*Short task 1*
Retype the passage of the article on Trump's first year in office starting at "Although Mr. Trump’s" and ending at "with legislative failures.".

*Source document*
WASHINGTON—If left to him, Donald J. Trump’s first year anniversary in office January 20, 2018 should be celebrated with a ticker-tape parade from the White House to his glitzy Trump International Hotel, a few blocks away on Pennsylvania Avenue. The President, however, is a “majority of one” on the subject of his accomplishments thus far in a year that made plenty of headlines.

“In many ways he of course, had a horrible year, and more importantly, the people of the country had a horrible year,” Dr. Clarence Lusane, chair of the Department of Political Science at Howard University told The Final Call.

 “The Trump year has been an unmitigated disaster, personally devoid of any significant legislative accomplishment,” Dr. Gerald Horne, Moores Professor of History and African American Studies at the University of Houston said in an interview.

Although Mr. Trump’s controversial tax reform plan was passed by both the House and Senate before Christmas, fulfilling one of his laundry list of campaign promises, it was a year racked with legislative failures.

“In terms of order, and things going the way they’re supposed to go, it reminds me of Dorothy, landing in Oz,” said statistician Dr. David Bositis. “Everything since he took office, and before he took office has been chaos.”

But the unkindest cut of all came from USA TODAY, the largest-circulated newspaper in the U.S. “With his latest tweet, clearly implying that a United States senator would trade sexual favors for campaign cash, President Trump has shown he is not fit for office. Rock bottom is no impediment for a president who can always find room for a new low,” the newspaper wrote in an editorial Dec. 12.

“A president who’d all but call a senator a whore is unfit to clean toilets in Obama’s presidential library or to shine George W. Bush’s shoes: Our view,” the newspaper wrote about a Tweet-storm in which the president said Sen. Kirsten Gillibrand (D-N.Y.) used to come to him “begging” for campaign contributions, and would have “done anything” to get them.

Mr. Trump has been boasting about his achievements, throughout the year. “In the history of our country, no president, during their entire term, has cut more regulations than we’ve cut,” Mr. Trump said recently, putting the total at nearly 1,000, what would be an astounding accomplishment for the notoriously slow-moving federal bureaucracy. But even the truth of that claim is in doubt, according to government records studied by Bloomberg News.

For one thing, only a handful of regulations have actually been taken off the books, according to Bloomberg’s analysis. The claim of victory in the war on regulation is instead based almost entirely on stopping proposed rules that haven’t yet made their way through the machinery of government, Bloomberg reported. The White House says it has killed or stalled 860 pending regulations. It’s done this by withdrawing 469, listing another 109 as inactive and relegating 282 others to “long term.”

But the Bloomberg review found even those claims are exaggerated. Hundreds of the pending regulations had been effectively shelved even before Mr. Trump took office.

“What he’s been able to do by executive order,” has been minimal, according to Dr. Bositis, “like promot(ing) coal—like anybody thinks coal as a fuel is a good idea. No one does, not even the 20 people still left in the coal mining industry. The things that he’s done have been nothing. He’s had no successes. The only success he’s had is in his mind.”

“A telling moment came a few days ago,” Dr. Horne pointed out. “Just as the Republicans in Congress were on the verge of passing this Robin-Hood-in-Reverse tax bill, Mr. Trump diverted the attention of many, by Tweeting these Islamophobic videos from a right-wing fringe group in Britain. In other words, the rich are getting tax cuts, and his working class and middle-class base, are receiving a substantial dose of bigotry,” Dr. Horne continued.

*Short task 2*
Echo the records starting at the line that contains "You are a computer-use" and ending at the last line of the records, leaving the pictures out.

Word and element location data

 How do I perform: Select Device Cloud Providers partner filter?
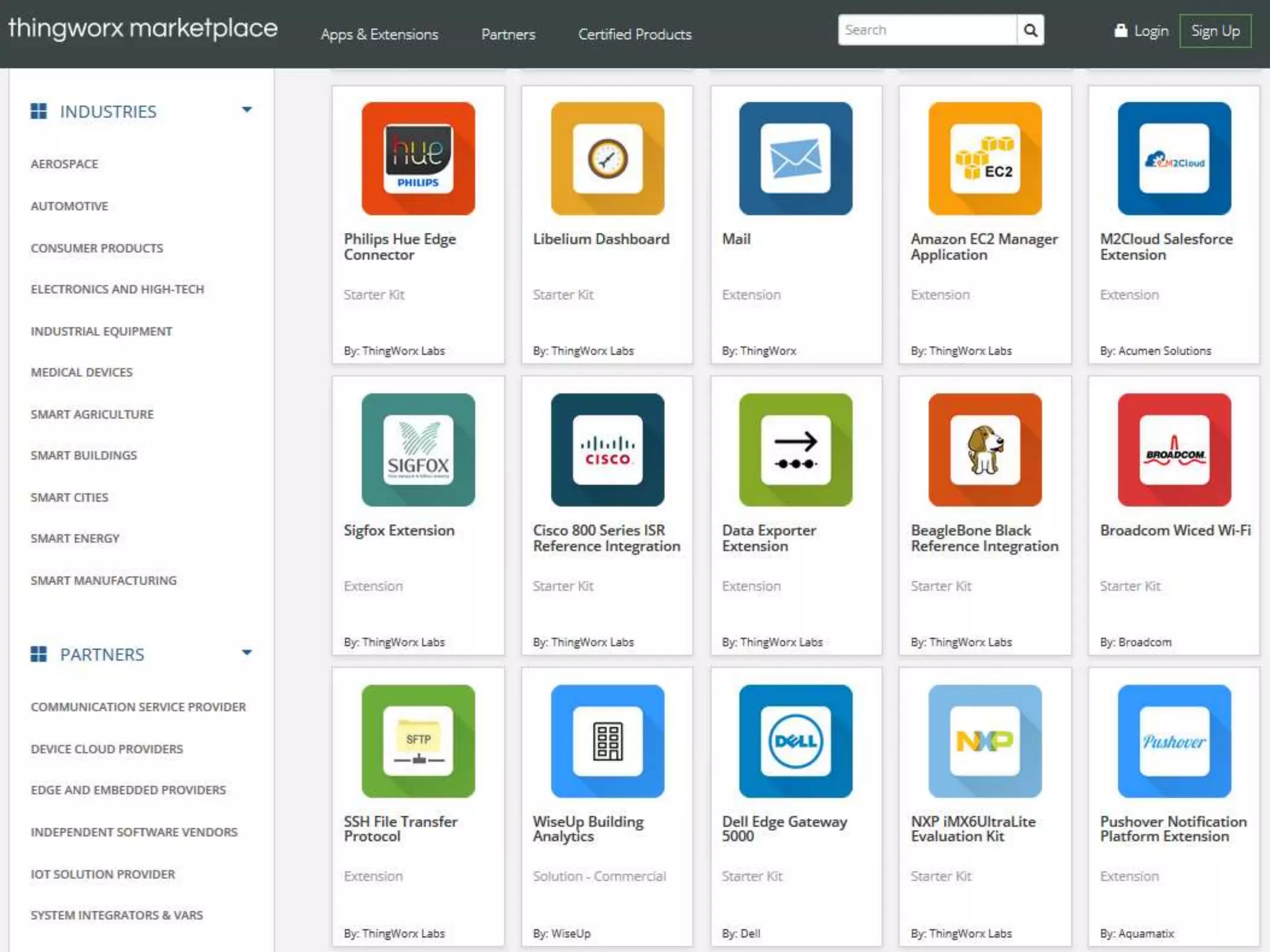107,749
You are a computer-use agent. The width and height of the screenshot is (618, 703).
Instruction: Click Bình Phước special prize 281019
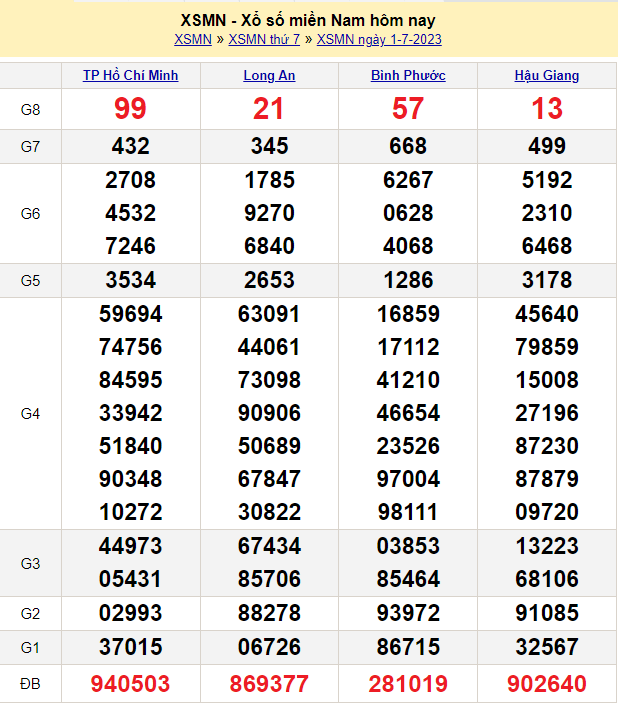(408, 684)
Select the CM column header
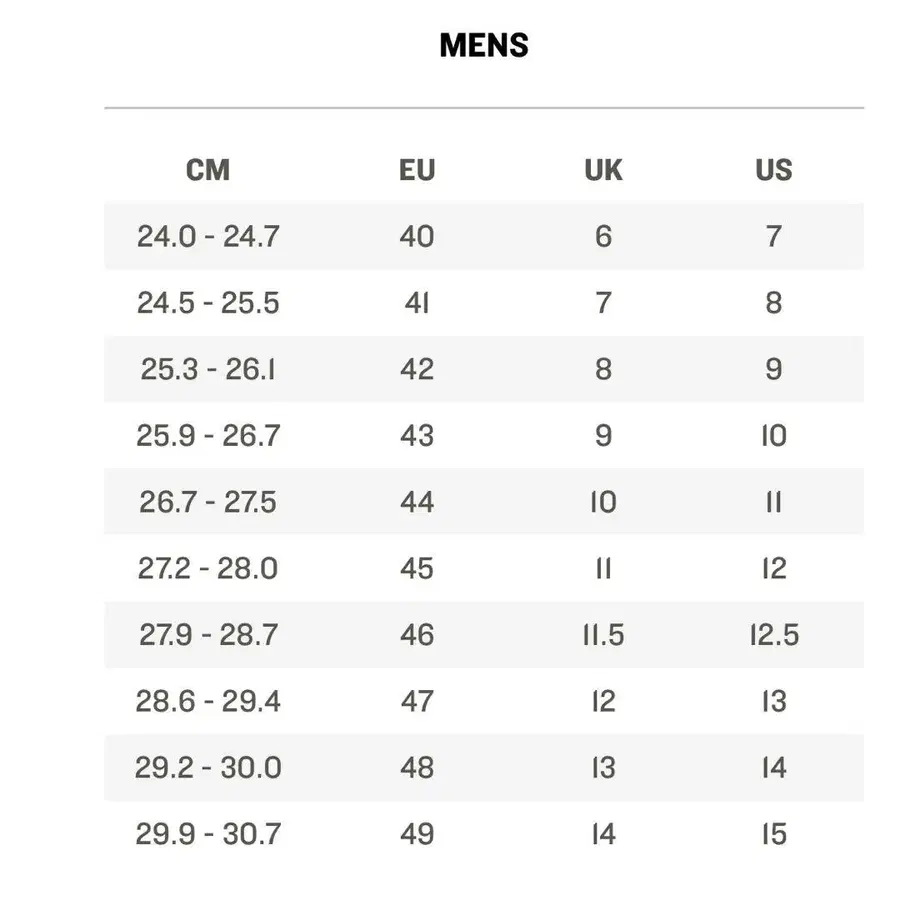This screenshot has width=900, height=900. click(x=208, y=170)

*Correct answer 1*
Although Mr. Trump’s controversial tax reform plan was passed by both the House and Senate before Christmas, fulfilling one of his laundry list of campaign promises, it was a year racked with legislative failures.

*Correct answer 2*
You are a computer-use agent. The width and height of the screenshot is (618, 703).
Instruction: Click Bình Phước special prize 281019
(408, 684)
Select the CM column header
This screenshot has width=900, height=900. click(x=208, y=170)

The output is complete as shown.